Solution: Write posterior odds: \( O_{t,i} = \frac{p(m_i=1 \mid z_{1:t},x_{1:t})}{p(m_i=0 \mid z_{1:t},x_{1:t})} \). Under the occupancy-grid conditional independence approximation, \( O_{t,i} = \frac{p(z_t \mid m_i=1,x_t)}{p(z_t \mid m_i=0,x_t)} O_{t-1,i} \). Taking log gives additivity: \( l_{t,i} = l_{t-1,i} + \log\frac{p(z_t \mid m_i=1,x_t)}{p(z_t \mid m_i=0,x_t)} \). The inverse-model form follows from Bayes’ rule applied to \( p(m_i \mid z_t,x_t) \) and subtracting the prior term \( \operatorname{logit}(p_0) \).

Problem 2 (Repeated updates and saturation): Suppose a fixed cell is observed as “free” \( n_f \) times and “occupied” \( n_o \) times, with constants \( p_{\mathrm{free}} \) and \( p_{\mathrm{occ}} \). Show that without clamping: \( l = l_0 + n_f(\operatorname{logit}(p_{\mathrm{free}})-l_0) + n_o(\operatorname{logit}(p_{\mathrm{occ}})-l_0) \).

Solution: Each event adds a constant increment to log-odds. Summing increments yields the expression. Clamping to \( [l_{\min},l_{\max}] \) prevents extreme probabilities from dominating later evidence.

Problem 3 (Resolution vs. runtime scaling): Assume \( K \) beams per scan, maximum range \( r_{\max} \), and resolution \( \Delta \). Estimate the asymptotic runtime for processing \( T \) scans.

Solution: Each ray traverses at most \( O(r_{\max}/\Delta) \) cells, so total work is:

\[ O\left(T\,K\,\frac{r_{\max}}{\Delta}\right). \]

Problem 4 (Noise band and hit decision): Suppose range noise is Gaussian with standard deviation \( \sigma_r \). If you declare a “hit” when \( r_k < r_{\max} - \alpha/2 \), how should \( \alpha \) scale with \( \sigma_r \) to reduce false occupied endpoints caused by near-max-range returns?

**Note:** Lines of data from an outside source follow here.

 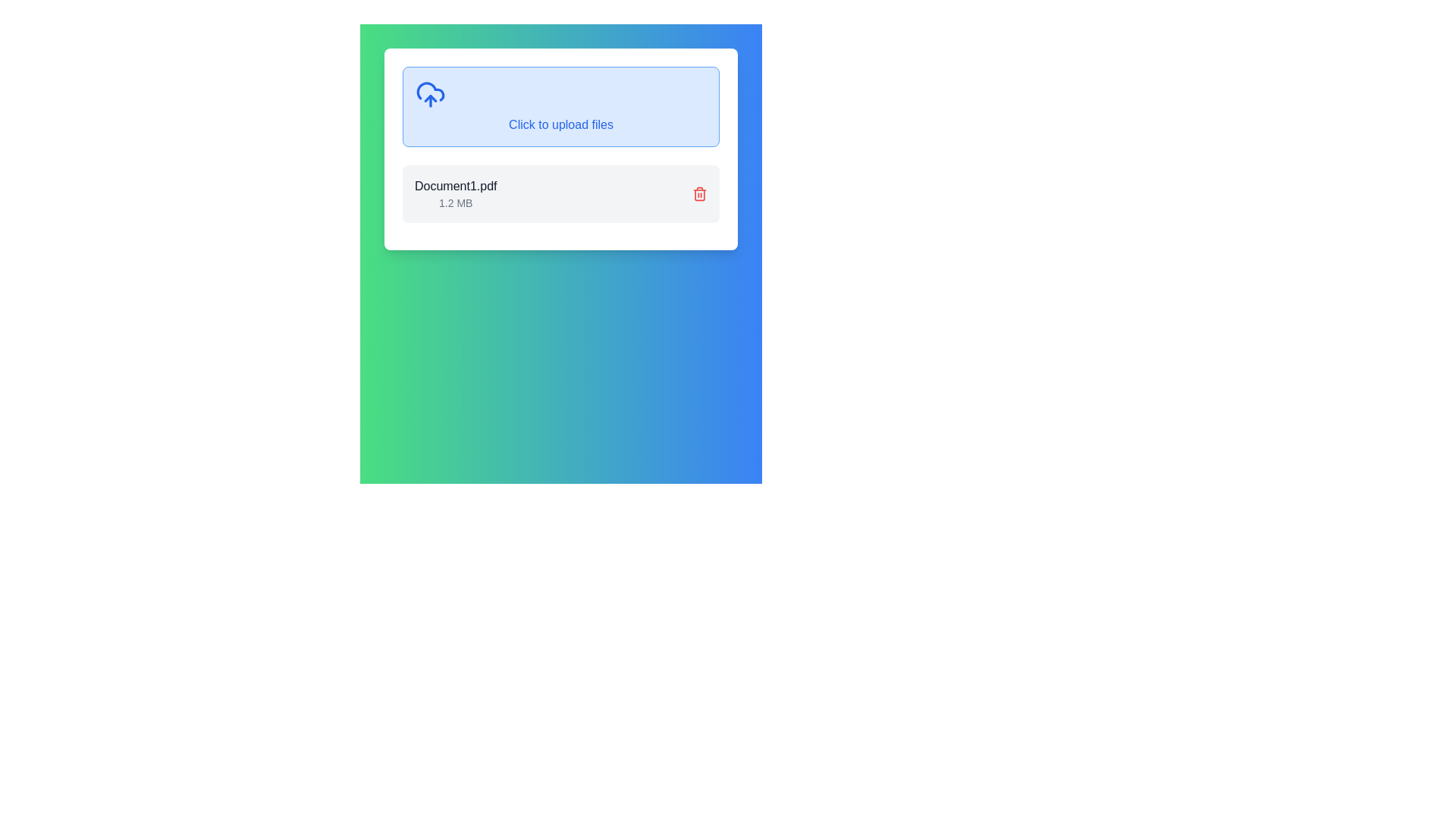 I want to click on the text label displaying the filename 'Document1.pdf', which is styled in black font and positioned above the text '1.2 MB' within a white box under the 'Click to upload files' section, so click(x=455, y=186). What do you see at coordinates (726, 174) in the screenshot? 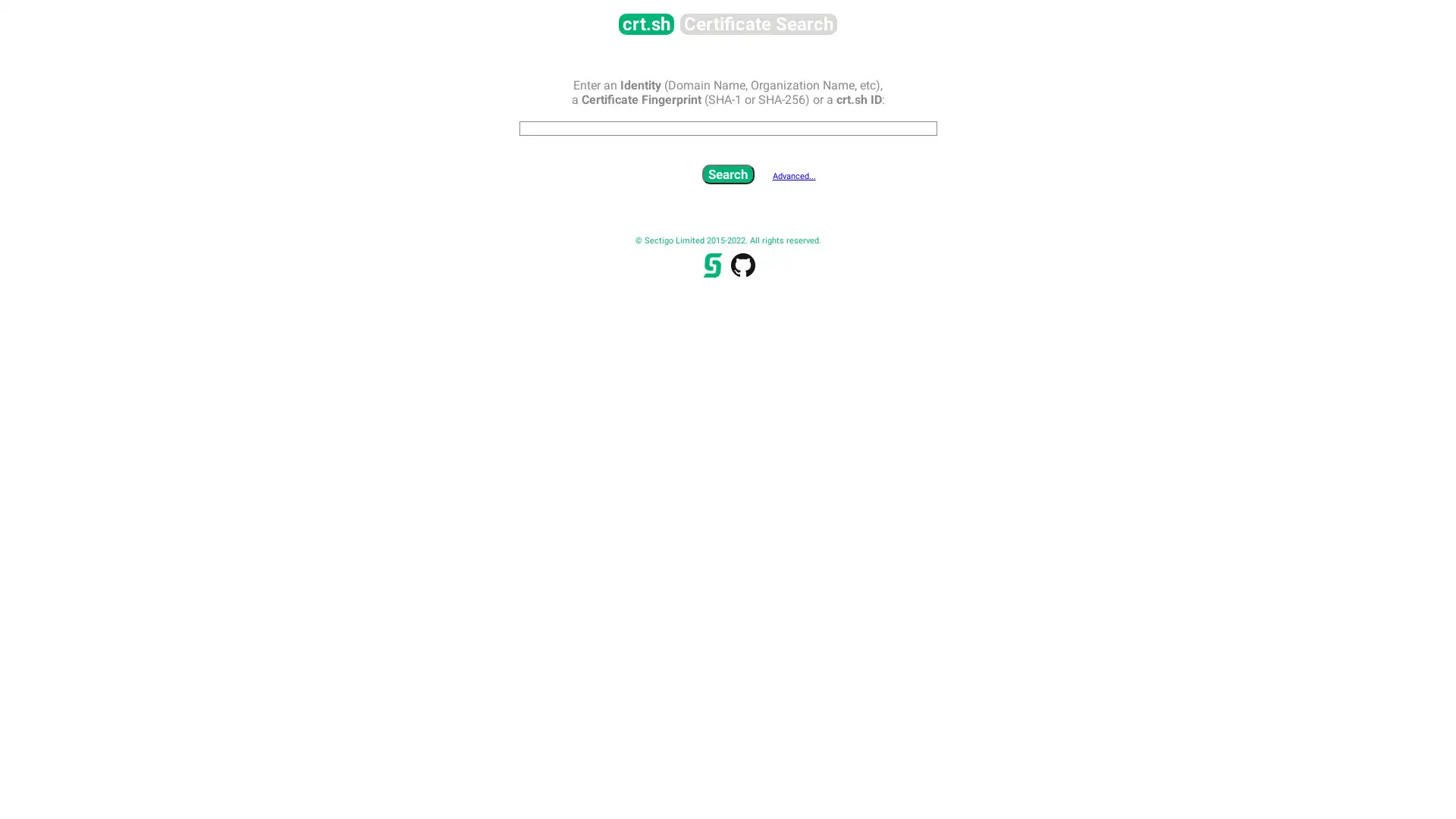
I see `Search` at bounding box center [726, 174].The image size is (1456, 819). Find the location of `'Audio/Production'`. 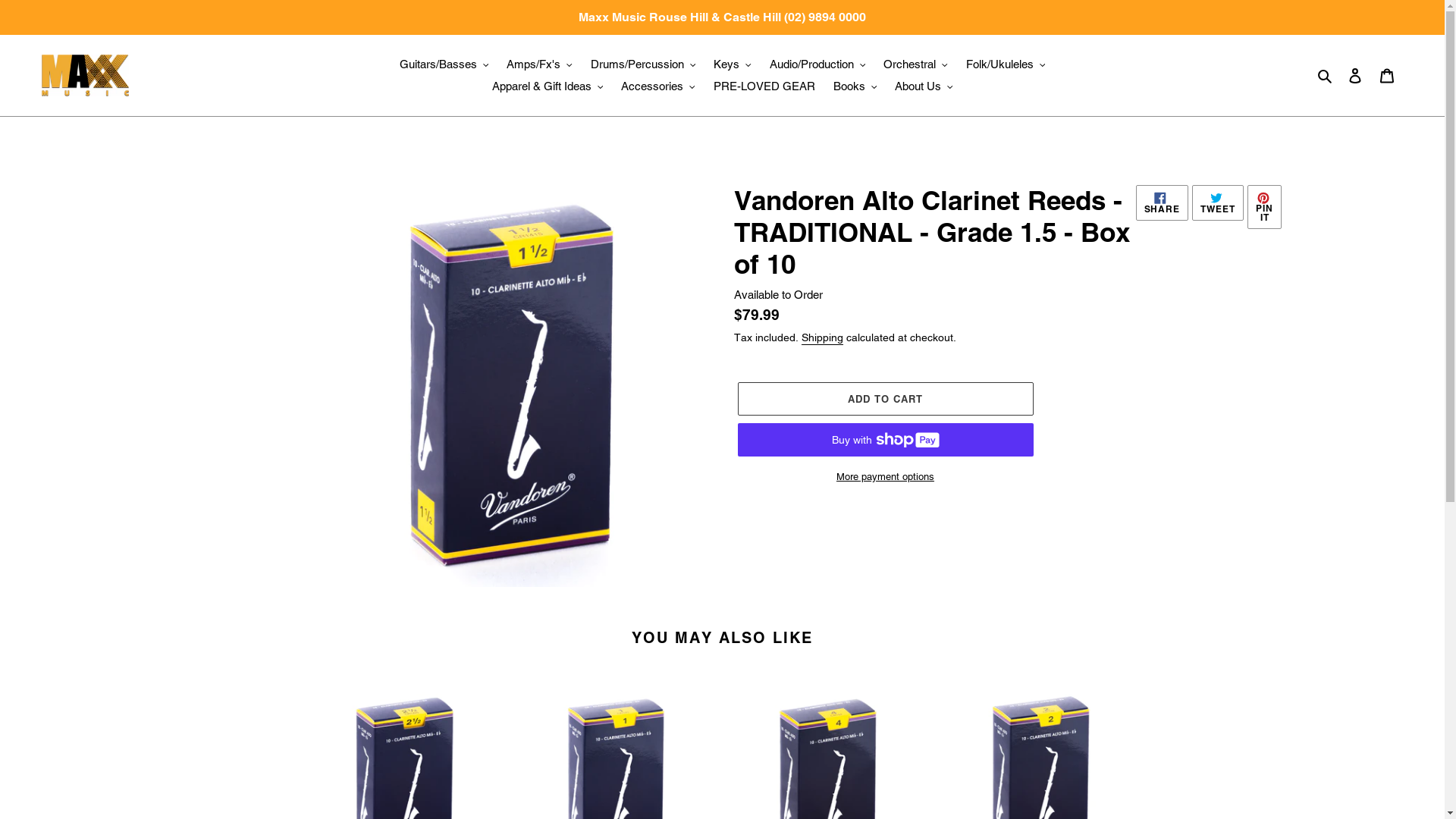

'Audio/Production' is located at coordinates (817, 64).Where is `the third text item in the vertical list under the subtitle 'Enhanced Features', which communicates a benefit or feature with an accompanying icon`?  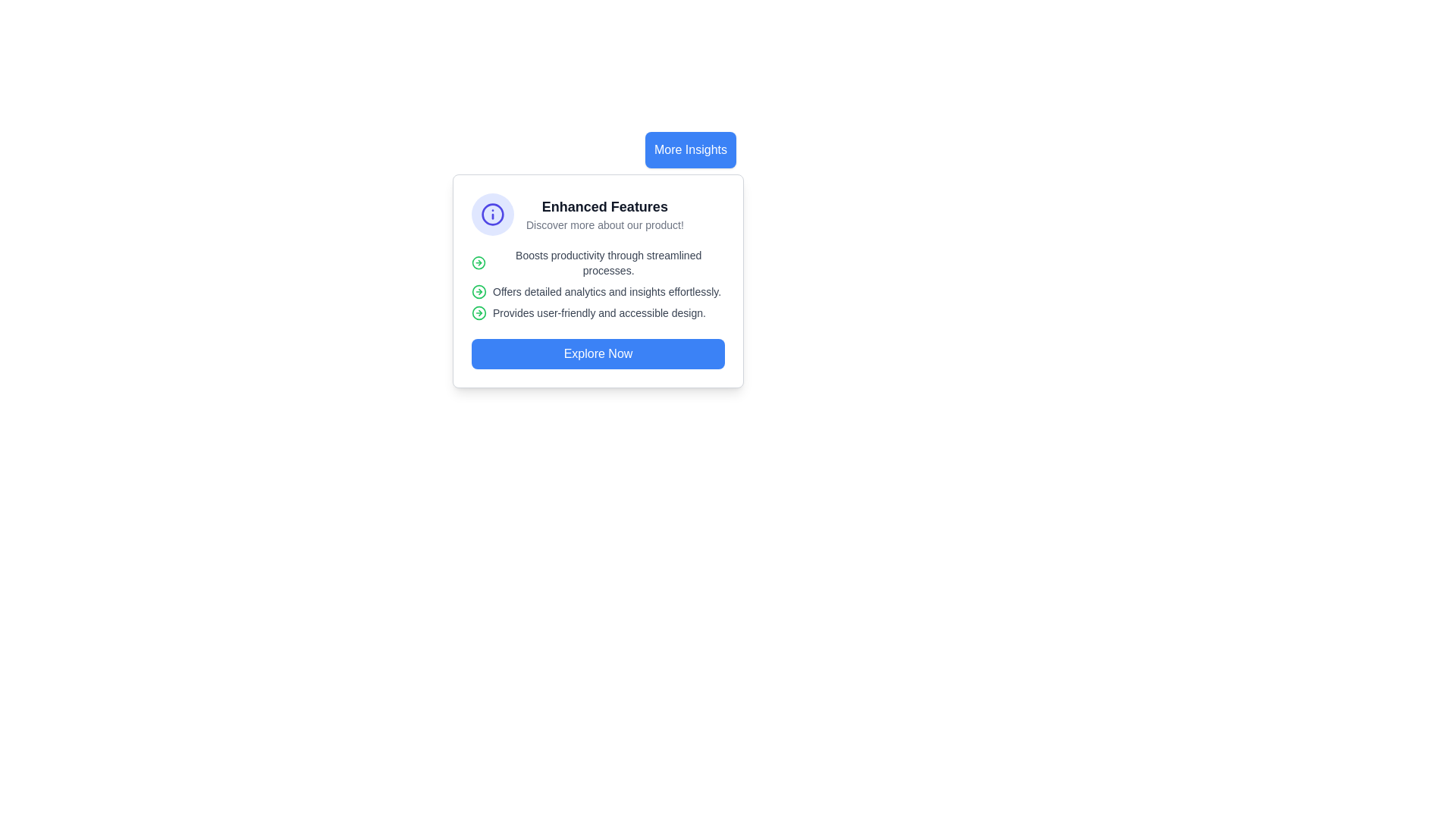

Solution: A practical guideline is \( \alpha \approx c\,\sigma_r \) with \( c \in [3,6] \). Larger \( \alpha \) increases robustness by widening the ambiguous band near \( r_{\max} \), but also reduces the spatial sharpness of occupied markings. This is a bias–variance tradeoff.

13. Summary

You implemented a complete 2D occupancy-grid mapping loop from LiDAR scans under the known-pose assumption. The key technical steps were (i) an inverse sensor model that classifies cells along each beam as free/occupied/unknown, (ii) a log-odds recursion derived from Bayes’ rule enabling stable incremental updates, and (iii) discrete ray traversal (Bresenham/DDA) to update exactly the set of cells intersected by each beam. This lab output (an occupancy probability grid) is the primary map representation used by many AMR stacks.

14. References

  1. Moravec, H.P., & Elfes, A. (1985). High resolution maps from wide angle sonar. Proceedings of the IEEE International Conference on Robotics and Automation (ICRA).
  2. Elfes, A. (1989). Using occupancy grids for mobile robot perception and navigation. Computer, 22(6), 46–57.
  3. Konolige, K. (1997). Improved occupancy grids for map building. Proceedings of the IEEE/RSJ International Conference on Intelligent Robots and Systems (IROS).
  4. Thrun, S. (2002). Robotic mapping: A survey. Exploring Artificial Intelligence in the New Millennium.
  5. Thrun, S., Burgard, W., & Fox, D. (2005). Probabilistic robotics: Occupancy grid mapping foundations. MIT Press.
  6. Fox, D. (1999). Markov localization: A probabilistic framework for mobile robot localization and navigation. Ph.D. thesis / foundational probabilistic robotics work.